*** PROVIDED PASSAGE Section Begins ***
“Hypertension (HTN) results from intricate molecular mechanisms, making clinical remission difficult to achieve. This study explores the molecular pathways through which cannabidiol (CBD) may influence HTN.

Methods

Several RNA sequencing datasets related to HTN were retrieved from the GEO database and divided into training and validation sets. Candidate genes potentially associated with HTN were screened through differential expression analysis and weighted gene co-expression network analysis. The interactions and binding potential between CBD and key target proteins were then systematically investigated using bioinformatics, machine learning, immune cell infiltration analysis, and molecular dynamics simulation.

Result

Seventy genes were identified as potential targets for CBD intervention in HTN. Machine learning analysis refined this list to five core genes: pyruvate kinase PKM (PKM), thyroid hormone receptor beta (THRB), aldo–keto reductase family 1 member B1 (AKR1B1), TGF-beta receptor type-1 (TGFBR1), and proto-oncogene tyrosine-protein kinase Src (SRC). Among these, PKM, THRB, AKR1B1, and SRC were significantly upregulated in HTN, while TGFBR1 was downregulated (P < 0.05). These genes formed a regulatory network, showing direct or indirect interactions, and were associated with infiltration levels of neutrophils and resting mast cells. Molecular dynamics simulation revealed that CBD exhibits strong binding specificity to these target proteins.

Conclusion

This integrated analysis prioritized PKM, THRB, AKR1B1, TGFBR1, and SRC as candidate genes potentially associated with HTN progression. Molecular dynamics simulation suggested a favorable binding potential between CBD and these targets. These findings may provide supportive evidence for future studies exploring the potential mechanisms by which CBD may act in HTN.”
*** PROVIDED PASSAGE Section Ends ***
*** DATA SUPPLIED Section Begins ***
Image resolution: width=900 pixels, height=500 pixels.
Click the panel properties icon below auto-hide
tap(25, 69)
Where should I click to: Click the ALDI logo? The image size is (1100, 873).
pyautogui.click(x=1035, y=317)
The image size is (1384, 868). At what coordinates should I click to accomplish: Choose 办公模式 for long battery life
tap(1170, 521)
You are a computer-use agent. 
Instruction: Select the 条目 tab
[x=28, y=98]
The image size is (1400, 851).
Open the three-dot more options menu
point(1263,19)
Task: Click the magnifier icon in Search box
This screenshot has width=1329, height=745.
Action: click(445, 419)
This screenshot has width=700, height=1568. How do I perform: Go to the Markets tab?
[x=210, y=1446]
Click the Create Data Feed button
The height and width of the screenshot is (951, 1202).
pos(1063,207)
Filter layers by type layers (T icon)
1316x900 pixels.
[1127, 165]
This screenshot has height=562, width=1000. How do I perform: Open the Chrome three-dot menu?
*** DATA SUPPLIED Section Ends ***
• _TASK GOAL_:
Answer these questions from the CBD and hypertension abstract:
1. From which database were the RNA sequencing datasets retrieved?
2. Which of the five core genes was downregulated in HTN?
3. The infiltration levels of which immune cells were the core genes associated with?

• _EXPECTED ANSWER_:
1. The GEO database.
2. TGF-beta receptor type-1 (TGFBR1).
3. Neutrophils and resting mast cells.